Please return all lines from the records below that include the string "Task".

__Given data__:
======

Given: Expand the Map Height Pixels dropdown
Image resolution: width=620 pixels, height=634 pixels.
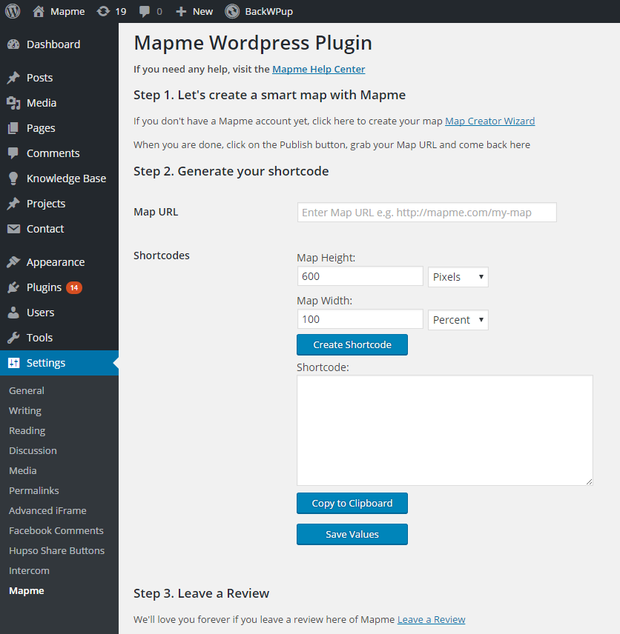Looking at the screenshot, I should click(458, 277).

======

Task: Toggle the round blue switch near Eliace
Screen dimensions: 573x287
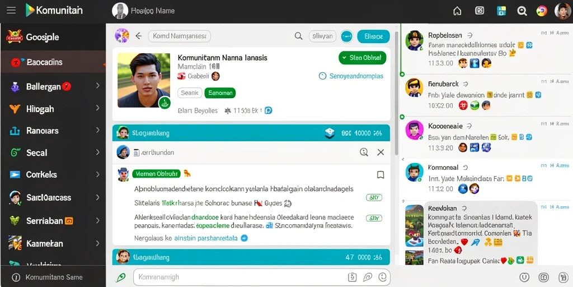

======

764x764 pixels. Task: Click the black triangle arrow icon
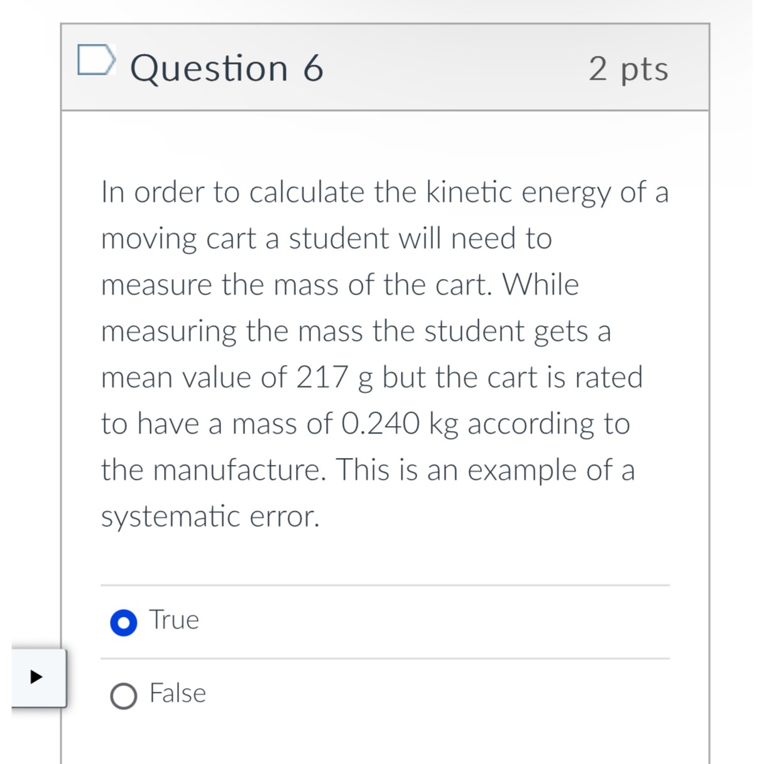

======

__Result for this exercise__:
Task: Toggle the round blue switch near Eliace
764x764 pixels. Task: Click the black triangle arrow icon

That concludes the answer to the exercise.